# Activity:
Print exactly, and only, the lines from the one that has "Instruction: Add an" through the end of the material below, with both ends included and the pictures omitted.

# Dataset entries:

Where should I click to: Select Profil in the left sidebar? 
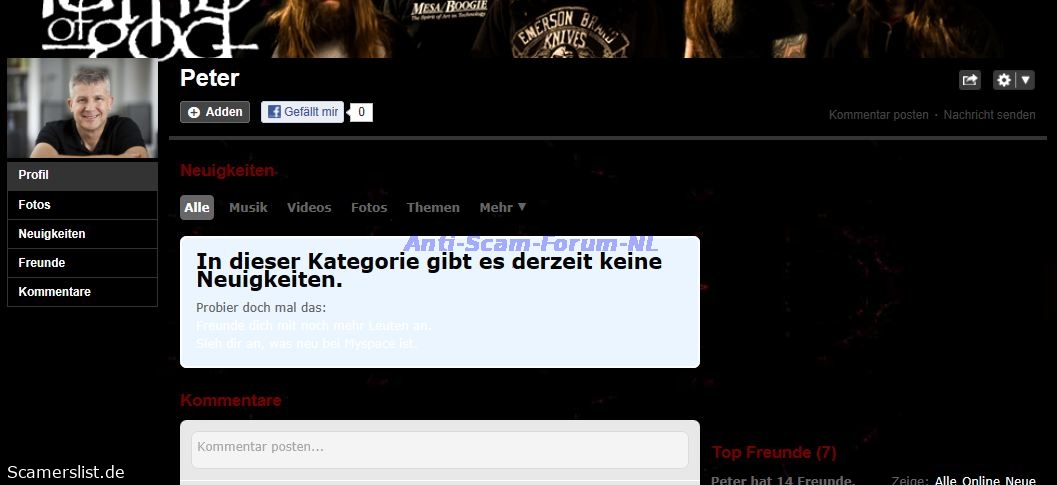82,175
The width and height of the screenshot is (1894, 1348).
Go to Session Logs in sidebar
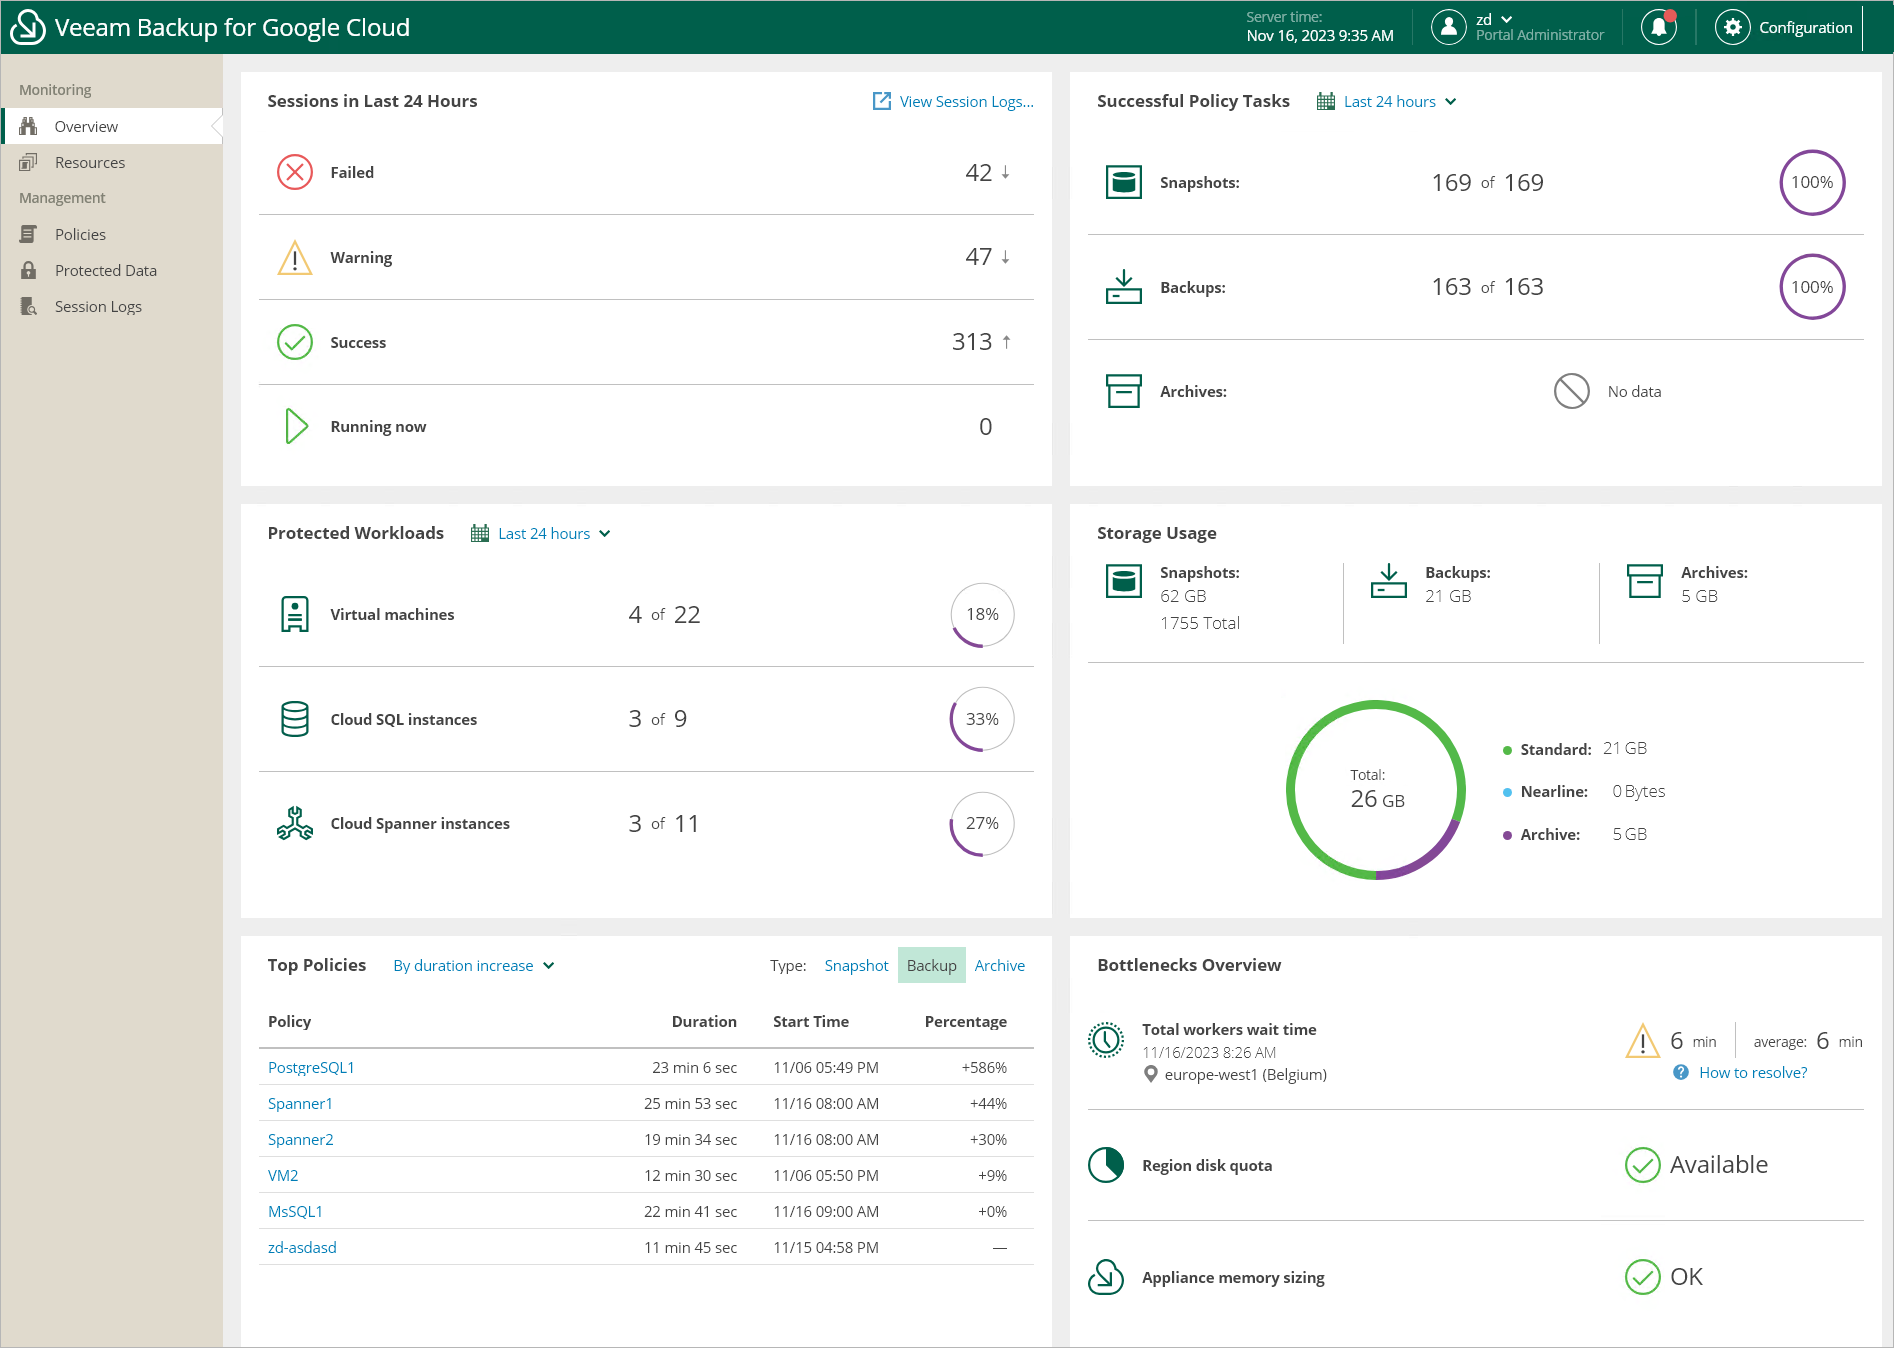pos(98,307)
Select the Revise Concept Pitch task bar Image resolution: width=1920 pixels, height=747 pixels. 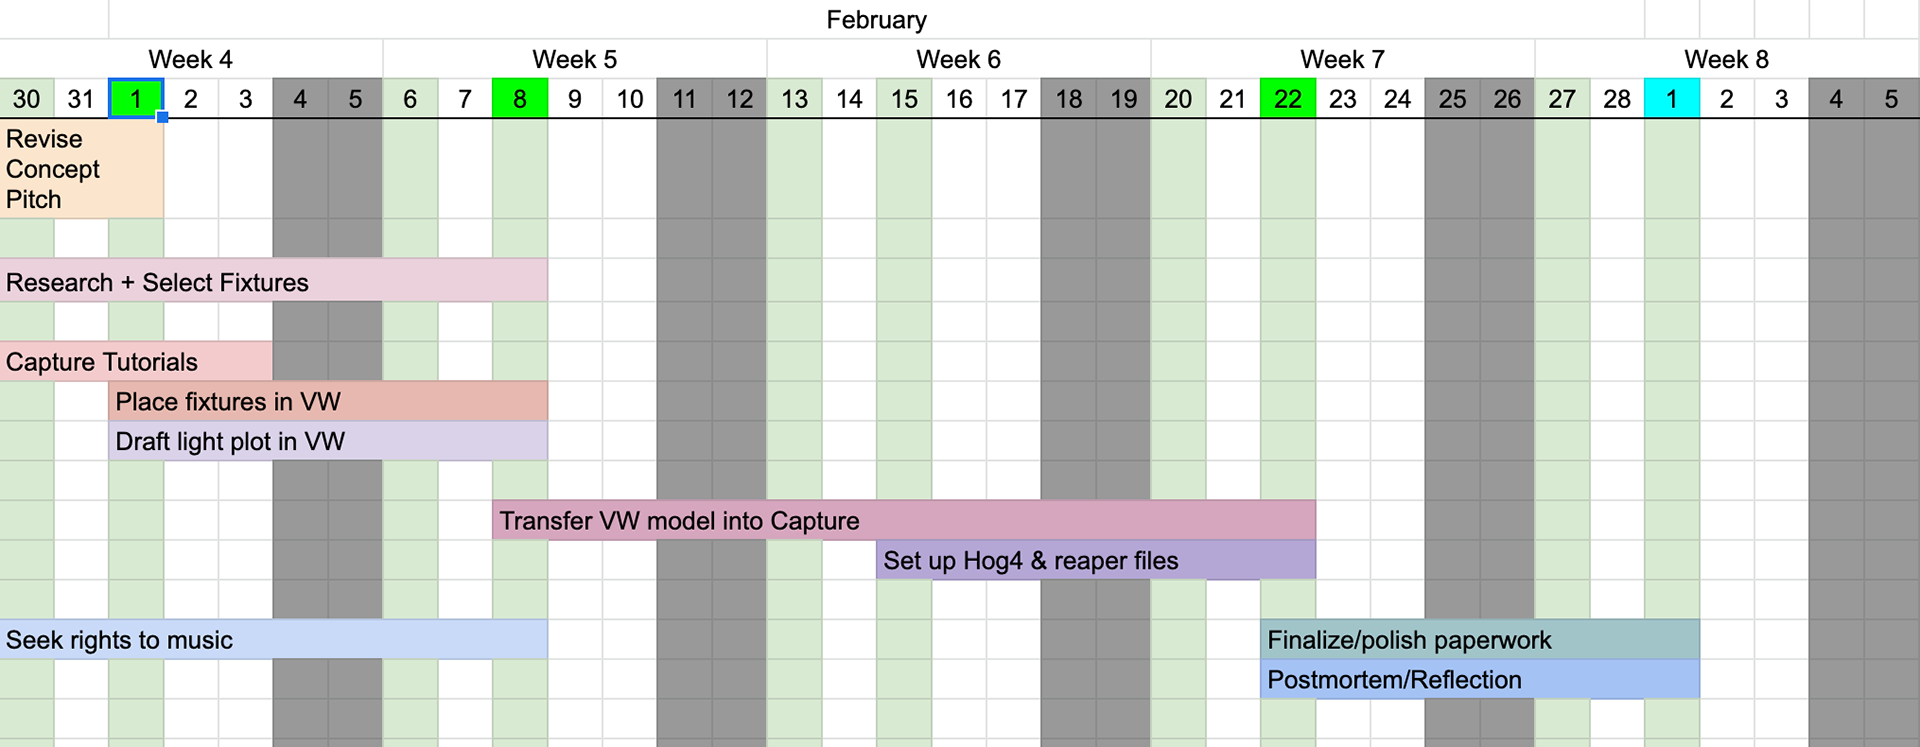(82, 169)
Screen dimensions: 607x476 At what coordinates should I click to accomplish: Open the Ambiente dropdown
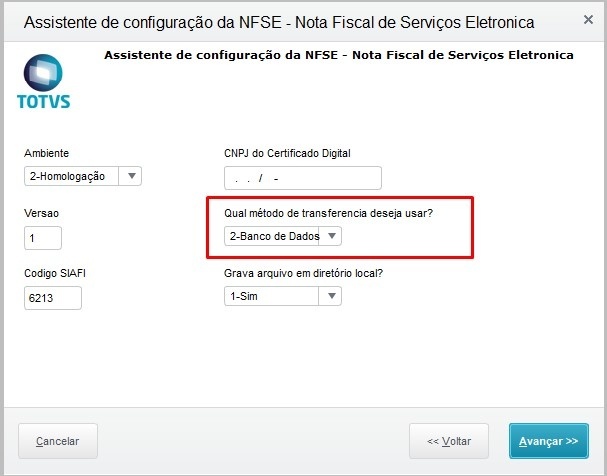131,176
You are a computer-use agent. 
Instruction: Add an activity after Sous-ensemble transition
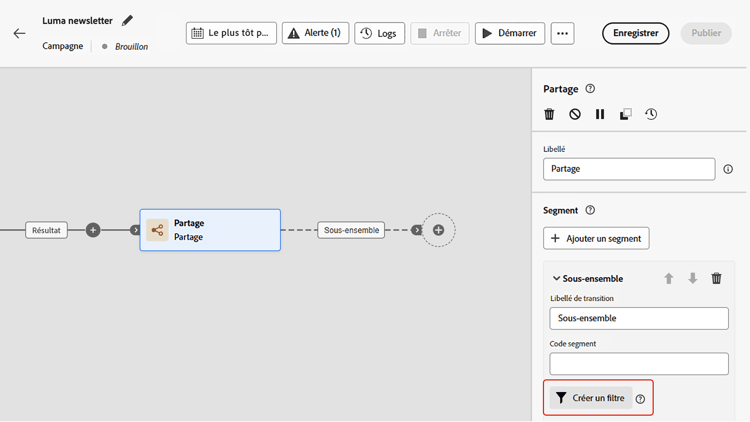(438, 230)
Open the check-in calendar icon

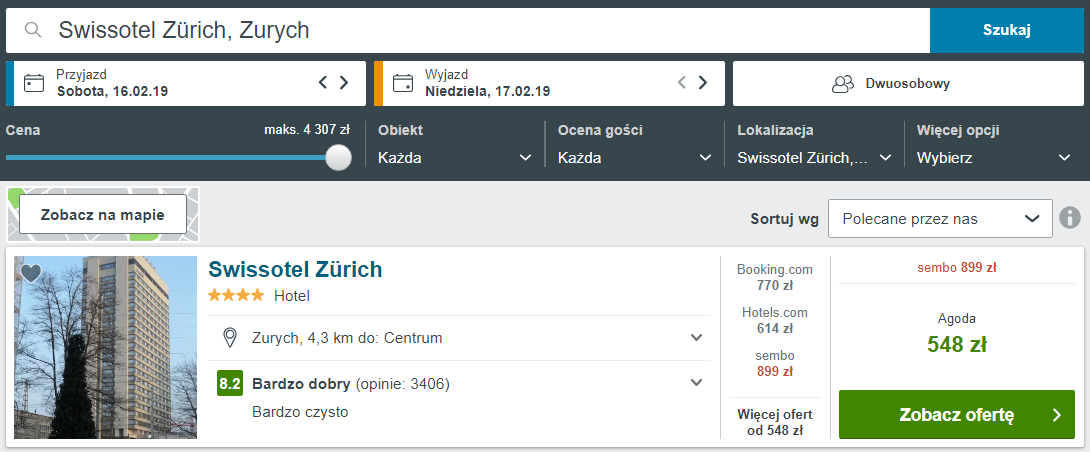pyautogui.click(x=34, y=83)
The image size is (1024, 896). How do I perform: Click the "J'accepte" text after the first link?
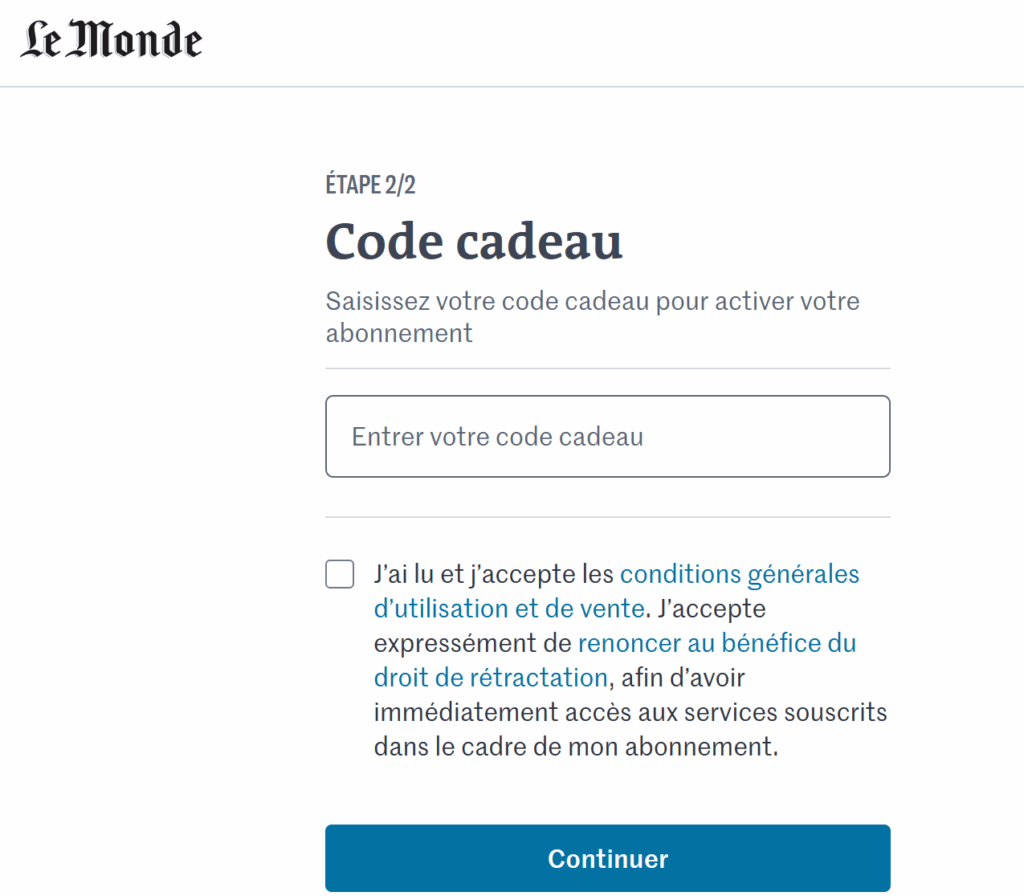(x=712, y=609)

# Exercise result:
Instruction: Add an activity after Sous-ensemble transition
(438, 230)
Open the check-in calendar icon

pyautogui.click(x=34, y=83)
The image size is (1024, 896). How do I perform: Click the "J'accepte" text after the first link?
(x=712, y=609)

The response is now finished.